__Try it__. Your answer should be only the lines below from the one with "Task: Open the Records menu" to the one with "You are a computer-use agent. The width", repeated exactly, ends included.

__Excerpted records__.

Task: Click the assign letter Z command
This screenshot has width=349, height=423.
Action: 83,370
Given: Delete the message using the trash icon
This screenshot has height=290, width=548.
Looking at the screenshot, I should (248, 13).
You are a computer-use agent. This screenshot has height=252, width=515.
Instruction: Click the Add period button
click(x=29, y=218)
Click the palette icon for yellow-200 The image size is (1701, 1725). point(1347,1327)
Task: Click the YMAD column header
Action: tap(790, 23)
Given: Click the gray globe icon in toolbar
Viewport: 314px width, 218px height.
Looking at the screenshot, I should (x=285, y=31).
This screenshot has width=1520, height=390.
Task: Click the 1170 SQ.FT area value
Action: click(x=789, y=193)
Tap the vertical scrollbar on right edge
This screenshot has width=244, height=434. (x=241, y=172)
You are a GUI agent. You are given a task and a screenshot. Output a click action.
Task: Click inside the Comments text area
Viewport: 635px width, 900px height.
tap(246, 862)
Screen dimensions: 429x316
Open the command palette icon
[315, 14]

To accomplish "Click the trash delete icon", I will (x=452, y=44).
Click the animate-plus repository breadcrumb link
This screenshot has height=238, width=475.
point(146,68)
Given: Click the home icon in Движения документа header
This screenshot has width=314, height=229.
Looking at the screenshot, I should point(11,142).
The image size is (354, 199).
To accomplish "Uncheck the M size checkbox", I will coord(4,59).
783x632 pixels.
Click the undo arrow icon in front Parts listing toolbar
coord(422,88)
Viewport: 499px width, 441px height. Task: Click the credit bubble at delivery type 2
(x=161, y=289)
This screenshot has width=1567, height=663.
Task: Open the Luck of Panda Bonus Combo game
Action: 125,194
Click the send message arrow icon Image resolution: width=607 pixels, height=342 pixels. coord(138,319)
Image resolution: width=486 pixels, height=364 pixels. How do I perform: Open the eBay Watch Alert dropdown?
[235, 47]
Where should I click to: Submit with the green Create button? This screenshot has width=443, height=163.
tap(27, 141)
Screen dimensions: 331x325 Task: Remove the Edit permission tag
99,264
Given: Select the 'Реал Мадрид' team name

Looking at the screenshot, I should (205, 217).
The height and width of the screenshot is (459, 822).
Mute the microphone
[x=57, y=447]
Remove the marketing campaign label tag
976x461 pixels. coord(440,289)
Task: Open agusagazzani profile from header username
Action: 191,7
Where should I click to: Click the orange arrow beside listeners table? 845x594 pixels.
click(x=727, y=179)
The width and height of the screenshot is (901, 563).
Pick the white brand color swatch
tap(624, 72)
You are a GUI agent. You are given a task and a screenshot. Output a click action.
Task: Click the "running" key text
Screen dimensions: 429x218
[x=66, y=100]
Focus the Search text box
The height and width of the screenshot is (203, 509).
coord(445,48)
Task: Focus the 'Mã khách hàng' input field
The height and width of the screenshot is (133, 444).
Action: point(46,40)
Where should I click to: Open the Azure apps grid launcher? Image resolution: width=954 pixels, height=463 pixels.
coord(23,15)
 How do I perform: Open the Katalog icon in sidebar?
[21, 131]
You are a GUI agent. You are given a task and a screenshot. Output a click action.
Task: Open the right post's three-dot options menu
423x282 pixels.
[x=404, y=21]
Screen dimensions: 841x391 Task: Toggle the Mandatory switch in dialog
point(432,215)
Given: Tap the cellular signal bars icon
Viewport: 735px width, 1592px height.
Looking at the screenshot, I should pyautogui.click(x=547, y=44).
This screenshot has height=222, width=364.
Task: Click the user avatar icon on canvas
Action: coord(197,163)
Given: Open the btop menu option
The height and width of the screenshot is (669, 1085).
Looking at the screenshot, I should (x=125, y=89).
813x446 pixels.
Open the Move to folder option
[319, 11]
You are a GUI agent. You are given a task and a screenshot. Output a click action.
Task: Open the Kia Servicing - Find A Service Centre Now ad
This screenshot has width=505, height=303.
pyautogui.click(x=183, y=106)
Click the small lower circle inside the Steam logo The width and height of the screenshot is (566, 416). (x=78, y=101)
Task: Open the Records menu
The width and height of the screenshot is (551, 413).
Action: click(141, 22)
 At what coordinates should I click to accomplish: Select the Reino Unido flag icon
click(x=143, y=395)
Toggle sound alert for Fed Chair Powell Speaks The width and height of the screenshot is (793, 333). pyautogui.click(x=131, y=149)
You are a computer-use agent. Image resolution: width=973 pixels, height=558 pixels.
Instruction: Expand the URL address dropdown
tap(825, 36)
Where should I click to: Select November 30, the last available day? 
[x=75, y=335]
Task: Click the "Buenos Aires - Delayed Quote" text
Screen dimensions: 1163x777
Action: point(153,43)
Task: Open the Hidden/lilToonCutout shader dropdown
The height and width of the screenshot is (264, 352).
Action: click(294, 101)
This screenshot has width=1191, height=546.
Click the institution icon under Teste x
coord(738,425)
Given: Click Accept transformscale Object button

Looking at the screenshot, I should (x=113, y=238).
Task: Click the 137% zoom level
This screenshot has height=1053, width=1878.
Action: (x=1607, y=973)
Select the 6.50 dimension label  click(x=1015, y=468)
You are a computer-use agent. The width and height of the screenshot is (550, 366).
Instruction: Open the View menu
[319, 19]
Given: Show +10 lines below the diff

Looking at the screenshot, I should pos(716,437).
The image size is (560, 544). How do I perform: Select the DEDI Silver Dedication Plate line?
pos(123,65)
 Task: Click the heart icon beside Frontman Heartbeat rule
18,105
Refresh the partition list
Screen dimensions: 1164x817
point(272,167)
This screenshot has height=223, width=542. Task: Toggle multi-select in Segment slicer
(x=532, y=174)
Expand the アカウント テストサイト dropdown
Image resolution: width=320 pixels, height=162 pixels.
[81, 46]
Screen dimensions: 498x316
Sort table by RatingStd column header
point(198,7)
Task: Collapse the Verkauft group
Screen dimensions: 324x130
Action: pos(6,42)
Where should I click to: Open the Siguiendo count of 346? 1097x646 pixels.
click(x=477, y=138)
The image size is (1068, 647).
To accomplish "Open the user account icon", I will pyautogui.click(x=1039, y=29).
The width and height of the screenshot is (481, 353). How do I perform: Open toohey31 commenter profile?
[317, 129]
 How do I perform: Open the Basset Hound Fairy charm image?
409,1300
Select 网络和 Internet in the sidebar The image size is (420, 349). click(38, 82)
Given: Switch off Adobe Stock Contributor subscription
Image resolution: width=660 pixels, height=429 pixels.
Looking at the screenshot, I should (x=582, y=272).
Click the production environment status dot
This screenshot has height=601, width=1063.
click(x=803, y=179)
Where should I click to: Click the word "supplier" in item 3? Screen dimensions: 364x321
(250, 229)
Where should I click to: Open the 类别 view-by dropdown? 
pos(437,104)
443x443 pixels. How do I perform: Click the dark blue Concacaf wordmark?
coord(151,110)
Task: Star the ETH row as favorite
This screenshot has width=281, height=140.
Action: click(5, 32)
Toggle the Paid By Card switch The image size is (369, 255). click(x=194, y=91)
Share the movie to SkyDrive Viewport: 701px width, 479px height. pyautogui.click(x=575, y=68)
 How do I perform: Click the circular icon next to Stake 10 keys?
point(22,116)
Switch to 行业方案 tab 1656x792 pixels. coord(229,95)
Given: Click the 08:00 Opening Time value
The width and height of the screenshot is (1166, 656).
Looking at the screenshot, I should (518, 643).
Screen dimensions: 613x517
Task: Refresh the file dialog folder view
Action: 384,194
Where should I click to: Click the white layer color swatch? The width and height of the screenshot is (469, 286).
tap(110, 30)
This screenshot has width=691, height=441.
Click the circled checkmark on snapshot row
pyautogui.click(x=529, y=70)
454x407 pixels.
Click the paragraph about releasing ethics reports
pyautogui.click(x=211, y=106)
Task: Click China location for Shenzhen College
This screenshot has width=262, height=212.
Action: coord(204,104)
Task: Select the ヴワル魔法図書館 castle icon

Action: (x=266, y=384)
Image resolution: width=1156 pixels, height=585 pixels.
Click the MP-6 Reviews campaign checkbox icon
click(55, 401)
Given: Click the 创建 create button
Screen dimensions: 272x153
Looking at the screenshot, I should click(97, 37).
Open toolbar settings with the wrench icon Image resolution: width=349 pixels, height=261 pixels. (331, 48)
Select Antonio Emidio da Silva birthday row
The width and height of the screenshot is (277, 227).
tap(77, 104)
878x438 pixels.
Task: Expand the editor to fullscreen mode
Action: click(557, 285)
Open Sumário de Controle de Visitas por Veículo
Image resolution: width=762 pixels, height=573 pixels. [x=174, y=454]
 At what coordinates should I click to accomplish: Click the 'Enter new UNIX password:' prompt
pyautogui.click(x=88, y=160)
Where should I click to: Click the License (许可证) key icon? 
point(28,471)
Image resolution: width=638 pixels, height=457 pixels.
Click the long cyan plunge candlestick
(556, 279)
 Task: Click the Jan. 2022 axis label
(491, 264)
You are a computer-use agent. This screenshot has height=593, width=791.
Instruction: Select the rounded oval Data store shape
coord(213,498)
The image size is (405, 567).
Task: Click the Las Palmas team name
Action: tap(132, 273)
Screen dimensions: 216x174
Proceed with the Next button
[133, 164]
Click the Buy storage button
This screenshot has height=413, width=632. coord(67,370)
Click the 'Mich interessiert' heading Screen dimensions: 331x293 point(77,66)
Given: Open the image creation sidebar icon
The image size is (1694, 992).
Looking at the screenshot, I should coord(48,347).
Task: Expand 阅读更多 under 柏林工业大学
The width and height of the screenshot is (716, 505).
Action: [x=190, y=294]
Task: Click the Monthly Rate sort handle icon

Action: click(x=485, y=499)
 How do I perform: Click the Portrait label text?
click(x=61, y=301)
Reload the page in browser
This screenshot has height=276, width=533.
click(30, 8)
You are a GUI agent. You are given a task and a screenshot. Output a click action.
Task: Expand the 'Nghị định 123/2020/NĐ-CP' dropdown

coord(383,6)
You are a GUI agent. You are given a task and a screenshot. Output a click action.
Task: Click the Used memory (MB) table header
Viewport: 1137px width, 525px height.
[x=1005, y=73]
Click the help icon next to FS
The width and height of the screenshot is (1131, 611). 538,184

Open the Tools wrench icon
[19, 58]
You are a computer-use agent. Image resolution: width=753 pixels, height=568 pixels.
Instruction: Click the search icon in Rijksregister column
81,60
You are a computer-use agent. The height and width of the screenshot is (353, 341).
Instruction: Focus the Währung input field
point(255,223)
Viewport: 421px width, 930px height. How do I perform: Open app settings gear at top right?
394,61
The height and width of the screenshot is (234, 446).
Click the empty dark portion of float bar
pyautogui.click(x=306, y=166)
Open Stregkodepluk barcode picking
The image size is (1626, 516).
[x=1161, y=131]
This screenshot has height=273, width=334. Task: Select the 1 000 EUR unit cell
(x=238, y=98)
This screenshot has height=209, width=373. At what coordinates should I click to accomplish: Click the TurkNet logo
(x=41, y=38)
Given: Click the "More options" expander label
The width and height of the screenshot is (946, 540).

__Exercise result__.
Task: Open the Records menu
The width and height of the screenshot is (551, 413).
Action: click(141, 22)
 At what coordinates should I click to accomplish: Select the Reino Unido flag icon
click(x=143, y=395)
Toggle sound alert for Fed Chair Powell Speaks The width and height of the screenshot is (793, 333). pyautogui.click(x=131, y=149)
You are a computer-use agent. Image resolution: width=973 pixels, height=558 pixels.
Instruction: Expand the URL address dropdown
tap(825, 36)
Where should I click to: Select November 30, the last available day? 
[x=75, y=335]
Task: Click the "Buenos Aires - Delayed Quote" text
Screen dimensions: 1163x777
Action: point(153,43)
Task: Open the Hidden/lilToonCutout shader dropdown
The height and width of the screenshot is (264, 352).
Action: click(294, 101)
This screenshot has width=1191, height=546.
Click the institution icon under Teste x
coord(738,425)
Given: Click Accept transformscale Object button

Looking at the screenshot, I should (x=113, y=238).
Task: Click the 137% zoom level
This screenshot has height=1053, width=1878.
Action: (x=1607, y=973)
Select the 6.50 dimension label  click(x=1015, y=468)
You are a computer-use agent. The width and height of the screenshot is (550, 366).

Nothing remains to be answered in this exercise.